This protein-packed breakfast is perfect for starting your day with energy. The omelette is loaded with vegetables, and the whole wheat bread provides fiber and nutrients to keep you feeling full throughout the morning.
Ingredients:
- 2 eggs
- 1/4 cup of chopped mixed vegetables (bell peppers, onions, mushrooms, spinach)
- Salt and pepper to taste
- 1 tablespoon of olive oil
- 2 slices of whole wheat bread
Instructions:
- Crack the eggs into a mixing bowl and beat them with a fork.
- Add the chopped vegetables, salt, and pepper to the bowl and mix well.
- Heat the olive oil in a non-stick pan over medium heat.
- Pour the egg mixture into the pan and let it cook for 2-3 minutes until the bottom is set.
- Flip the omelette and cook the other side for 1-2 minutes until it's cooked through.

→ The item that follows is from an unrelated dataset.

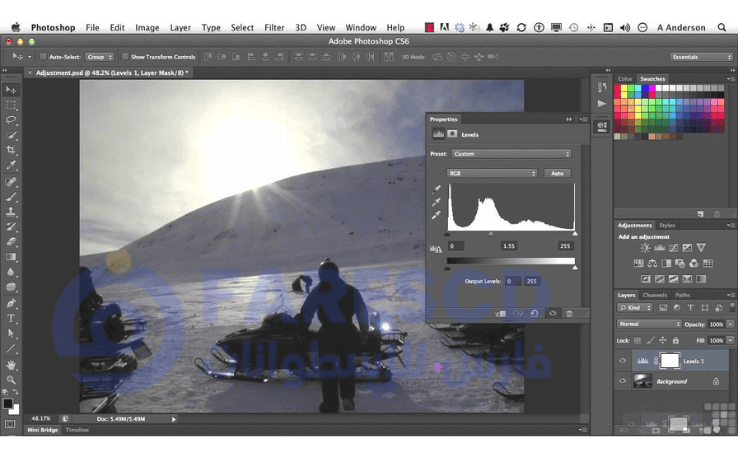Image resolution: width=738 pixels, height=458 pixels.
Task: Select the Lasso tool
Action: click(x=11, y=120)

- Serve the omelette with two slices of toasted whole wheat bread.
Notes:
- You can use any vegetables you like in this recipe. Just make sure to chop them into small pieces.
- You can add cheese or herbs to the omelette if you like.
FAQ:
Q: Can I use egg whites instead of whole eggs?
A: Yes, you can use 4 egg whites instead of 2 whole eggs for a lower-fat version of this recipe.